04/09/2011

Para quem esteve na SECA


Foto: A.Wagner Aurélio


A educação, ao longo da história, sempre serviu de aparelho ideológico à reprodução, à manutenção e/ou transformação da dinâmica social. Em tempos de globalização, tende a ser cada vez mais redimensionada de acordo com o olhar dos neoliberais para que o projeto global de lucratividade e de exclusão social não sofra muitas resistências.

O estudante que chega hoje à Universidade Pública precisa e deve conhecer sua estrutura, estar preparado para pensar criticamente, ser um colaborador no processo educacional, e não simplesmente consumidor de conhecimento.

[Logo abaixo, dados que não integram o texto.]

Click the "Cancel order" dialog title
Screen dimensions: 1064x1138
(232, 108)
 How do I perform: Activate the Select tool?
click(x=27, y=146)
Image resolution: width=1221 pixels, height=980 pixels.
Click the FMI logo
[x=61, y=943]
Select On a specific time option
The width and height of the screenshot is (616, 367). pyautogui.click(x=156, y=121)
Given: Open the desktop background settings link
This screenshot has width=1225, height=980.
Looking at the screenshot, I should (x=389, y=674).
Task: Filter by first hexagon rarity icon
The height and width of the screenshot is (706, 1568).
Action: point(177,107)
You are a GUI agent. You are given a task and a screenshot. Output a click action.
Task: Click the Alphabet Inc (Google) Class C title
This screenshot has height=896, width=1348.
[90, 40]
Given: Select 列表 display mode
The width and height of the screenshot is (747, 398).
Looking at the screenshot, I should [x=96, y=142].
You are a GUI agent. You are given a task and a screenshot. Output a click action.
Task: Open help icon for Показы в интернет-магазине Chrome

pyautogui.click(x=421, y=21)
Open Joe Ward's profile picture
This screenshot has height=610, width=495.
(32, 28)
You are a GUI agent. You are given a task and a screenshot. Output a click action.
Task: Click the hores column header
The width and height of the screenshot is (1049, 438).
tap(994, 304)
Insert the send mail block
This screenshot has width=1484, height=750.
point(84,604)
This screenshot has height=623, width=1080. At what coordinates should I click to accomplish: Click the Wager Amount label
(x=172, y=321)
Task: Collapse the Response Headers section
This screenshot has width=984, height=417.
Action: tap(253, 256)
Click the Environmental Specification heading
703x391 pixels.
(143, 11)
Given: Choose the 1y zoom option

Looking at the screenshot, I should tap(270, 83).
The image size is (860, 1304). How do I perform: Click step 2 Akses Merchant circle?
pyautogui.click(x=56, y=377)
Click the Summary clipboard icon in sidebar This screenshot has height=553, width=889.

“A universidade pública já provou historicamente que desenvolveu a sensibilidade de ler a realidade do homem, além, muito além, do discurso oral e escrito, fazendo incursões profundas procurando decifrar e medir a capacidade de assimilação com o acervo teórico acumulado a partir da leitura de diferentes alternativas metodológicas, as regiões fronteiriças deverão ser consideradas efetivamente laboratórios vivos e abertos. No papel de aprendiz o estudante será também o informante de seu processo educativo, isto é, formativo” - Silva, 1998, p. 212-216.

Pensando nisso e em outras questões pertinentes, o coletivo SIMBORA, grupo formado por estudantes do curso de comunicação social da Universidade Federal do Maranhão mobilizou a segunda “Seca” – Semana dos calouros.

Durante três dias os recém chegados colegas do curso tiveram a oportunidade de conhecer desde a estrutura do campus às dificuldades que irão enfrentar no decorrer da formação, além de participarem de oficinas e grupos de discussão voltados para interesses da profissão.